Tuesday, December 14, 2010

Instant Semolina Cake

My backyard in the gloomy weather
Today is another grim day outside - cold and grey with chances of rain.  To keep warm, the best thing would be to either snuggle in front of the fireplace with the laptop and spend my time browsing the net or reading a book or then forcing myself to go in to the kitchen and prepare some surprise for my little girl.  This morning before she left for school she gave me a call to remind me that Tuesdays are her most tiring days and she likes it when there is something ready for her to munch when she gets home at 4 in the evening.  

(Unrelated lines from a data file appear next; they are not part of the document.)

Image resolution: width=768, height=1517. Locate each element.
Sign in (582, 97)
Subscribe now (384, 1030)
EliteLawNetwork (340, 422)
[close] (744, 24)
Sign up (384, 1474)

I have tried different types of cake, but never one with semolina.  I would think it would crumble rather than stay together so I would be interested in finding out how this cake turns out.  The bright side is whatever I make and label cake, wars are fought in my house over it.  My husband and son are cake lovers and would literally be at each others throats for cake.  The carrot cake I made yesterday was preserved and hidden in an unknown container and location by my husband so no one gets to it before he comes home this evening.  So maybe having another cake at home would not be so bad knowing that the demand is so high.  Besides anything with the word "instant" is more than welcome in today's busy world.
All ingredients mixed

Preparation Time: 25 minutes
Serves 4


1 cup semolina, fine
1 cup half-fat milk
½ cup unsalted butter
½ cup granulated sugar
2 eggs, beaten
½ teaspoon baking powder
1 teaspoon vanilla essence


  1. Mix all the ingredients well together to form a smooth batter without lumps.  
  2. Pour into a greased and floured cake tin and bake at 180 degrees C for 20 minutes.  
  3. Cool and remove from tin.  A cake cannot get more instant than this.

Tip:  I use baking paper to line the baking pans so when the cake is ready and cool, I just lift the whole thing with the baking paper and cut on it and the baking pan is as clean as ever.